## Task requirements
Going through the data below, copy out each line where the word "agent" shows up.

## Task material
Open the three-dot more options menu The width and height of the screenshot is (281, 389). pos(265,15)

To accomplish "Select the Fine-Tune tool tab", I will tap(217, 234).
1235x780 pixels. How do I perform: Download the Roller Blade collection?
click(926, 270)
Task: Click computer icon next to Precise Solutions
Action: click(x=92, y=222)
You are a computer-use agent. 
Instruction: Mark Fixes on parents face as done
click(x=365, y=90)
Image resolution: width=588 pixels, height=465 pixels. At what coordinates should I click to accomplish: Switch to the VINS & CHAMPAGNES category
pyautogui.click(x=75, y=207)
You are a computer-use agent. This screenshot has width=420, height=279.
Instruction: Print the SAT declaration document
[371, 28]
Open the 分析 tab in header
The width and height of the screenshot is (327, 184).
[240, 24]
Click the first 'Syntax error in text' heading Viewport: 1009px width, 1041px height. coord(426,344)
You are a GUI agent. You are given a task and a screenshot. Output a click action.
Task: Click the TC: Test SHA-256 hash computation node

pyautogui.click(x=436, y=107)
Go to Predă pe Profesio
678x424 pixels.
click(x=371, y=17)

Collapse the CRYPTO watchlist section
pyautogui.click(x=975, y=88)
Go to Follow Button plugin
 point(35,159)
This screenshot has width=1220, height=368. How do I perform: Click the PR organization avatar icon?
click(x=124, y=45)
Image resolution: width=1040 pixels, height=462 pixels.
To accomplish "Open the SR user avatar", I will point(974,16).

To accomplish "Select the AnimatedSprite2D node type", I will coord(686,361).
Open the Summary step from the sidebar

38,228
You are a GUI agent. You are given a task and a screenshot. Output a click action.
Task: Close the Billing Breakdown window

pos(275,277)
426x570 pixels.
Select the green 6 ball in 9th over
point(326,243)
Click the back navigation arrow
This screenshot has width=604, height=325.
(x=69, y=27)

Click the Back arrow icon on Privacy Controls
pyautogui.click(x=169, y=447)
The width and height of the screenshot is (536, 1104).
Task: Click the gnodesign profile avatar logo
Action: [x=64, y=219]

## Solved exercise
You are a computer-use agent. 
You are a computer-use agent. This screenshot has width=420, height=279.
You are a GUI agent. You are given a task and a screenshot. Output a click action.
You are a GUI agent. You are given a task and a screenshot. Output a click action.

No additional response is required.